The First Lady’s Fall 2010 Kitchen Garden Harvest
The rain stopped and the sun came out just in time for the First Lady’s Fall 2010 Kitchen Garden Harvest. Joined by more than 25 students from Washington, DC’s Bancroft and Tubman Elementary Schools, the First Lady and several world-renowned chefs spent the afternoon in the White House garden digging up sweet potatoes, clipping herbs, picking tomatoes, and admiring the pumpkins before sitting down to enjoy a fresh salad from the garden.
The school-children were paired with chefs Daniel Boulud and James Kent as well as several White House chefs. Armed with large baskets and wheelbarrows, they scoured the garden for peppers, broccoli, tomatoes, lettuce and other fall vegetables. The First Lady joined them, rolling up her sleeves, to dig up enormous sweet potatoes, including a near record-breaking four pounder, and to pick deep purple egg plants. The children and the First Lady also admired the two pumpkins growing in the garden – just in time for Halloween.
In less than an hour, the children and chefs brought baskets brimming with vegetables and overflowing wheelbarrows to weigh- stations where several hundred pounds of food was collected and washed.
The festivities continued when the children joined the famous chefs to slice and dice vegetables for a garden salad meal.
The White House garden is part of the Let’s Move!
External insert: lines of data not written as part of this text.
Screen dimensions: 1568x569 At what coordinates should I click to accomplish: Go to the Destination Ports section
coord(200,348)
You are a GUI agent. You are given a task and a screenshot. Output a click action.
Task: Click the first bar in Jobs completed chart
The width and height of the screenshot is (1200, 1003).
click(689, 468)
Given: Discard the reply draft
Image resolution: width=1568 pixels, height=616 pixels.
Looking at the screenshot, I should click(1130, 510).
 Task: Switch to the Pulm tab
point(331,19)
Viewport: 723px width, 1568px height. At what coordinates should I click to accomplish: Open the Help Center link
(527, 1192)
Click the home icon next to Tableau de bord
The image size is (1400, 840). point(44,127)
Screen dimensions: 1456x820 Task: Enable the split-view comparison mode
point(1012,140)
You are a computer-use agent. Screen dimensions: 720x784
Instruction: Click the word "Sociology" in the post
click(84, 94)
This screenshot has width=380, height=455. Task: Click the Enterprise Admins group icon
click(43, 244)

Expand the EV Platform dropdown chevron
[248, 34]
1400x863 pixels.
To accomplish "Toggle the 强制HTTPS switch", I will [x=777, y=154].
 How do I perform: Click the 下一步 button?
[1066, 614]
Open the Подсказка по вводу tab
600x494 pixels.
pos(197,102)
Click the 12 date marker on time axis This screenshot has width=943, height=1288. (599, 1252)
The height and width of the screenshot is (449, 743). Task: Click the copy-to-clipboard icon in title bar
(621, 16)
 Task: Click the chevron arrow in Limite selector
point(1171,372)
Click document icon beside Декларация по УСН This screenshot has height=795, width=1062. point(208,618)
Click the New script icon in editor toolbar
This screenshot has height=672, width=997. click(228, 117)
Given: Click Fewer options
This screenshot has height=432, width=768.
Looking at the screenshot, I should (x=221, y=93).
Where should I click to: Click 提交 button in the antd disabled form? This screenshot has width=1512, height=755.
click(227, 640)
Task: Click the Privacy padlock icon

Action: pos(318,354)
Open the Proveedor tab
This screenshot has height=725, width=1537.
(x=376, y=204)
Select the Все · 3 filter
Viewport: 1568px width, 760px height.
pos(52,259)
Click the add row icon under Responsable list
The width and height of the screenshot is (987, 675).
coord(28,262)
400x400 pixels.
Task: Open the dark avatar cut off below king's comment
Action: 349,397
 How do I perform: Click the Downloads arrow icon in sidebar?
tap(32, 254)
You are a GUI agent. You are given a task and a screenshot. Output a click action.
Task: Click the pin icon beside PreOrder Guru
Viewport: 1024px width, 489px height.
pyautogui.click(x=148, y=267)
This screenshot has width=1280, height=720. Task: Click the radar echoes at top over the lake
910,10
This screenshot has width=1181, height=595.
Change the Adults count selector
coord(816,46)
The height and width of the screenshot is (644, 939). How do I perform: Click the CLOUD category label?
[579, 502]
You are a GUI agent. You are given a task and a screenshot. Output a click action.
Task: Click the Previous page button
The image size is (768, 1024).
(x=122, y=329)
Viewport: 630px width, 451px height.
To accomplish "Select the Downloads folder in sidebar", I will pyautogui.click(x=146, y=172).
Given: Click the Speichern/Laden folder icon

Initiative which seeks to end childhood obesity within a generation through improved nutrition and increased physical activity. In the spring of 2009, the First Lady and students from the DC area broke ground for the garden and since then nearly 1,600 pounds of food has been harvested. The produce is used in the White House but is also donated to local area food banks. The White House Garden has inspired communities across the country to plant similar gardens at schools, in abandoned lots, and in community spaces.
Connecting chefs, gardens, and schools has been a critical component of the Let’s Move initiative. Through the Chef’s Move to Schools program and the Healthier US Schools Challenge hundreds of schools and communities are improving the health of America’s children. What are you waiting for? Plant a garden at your school or in your community and have a harvest yourself.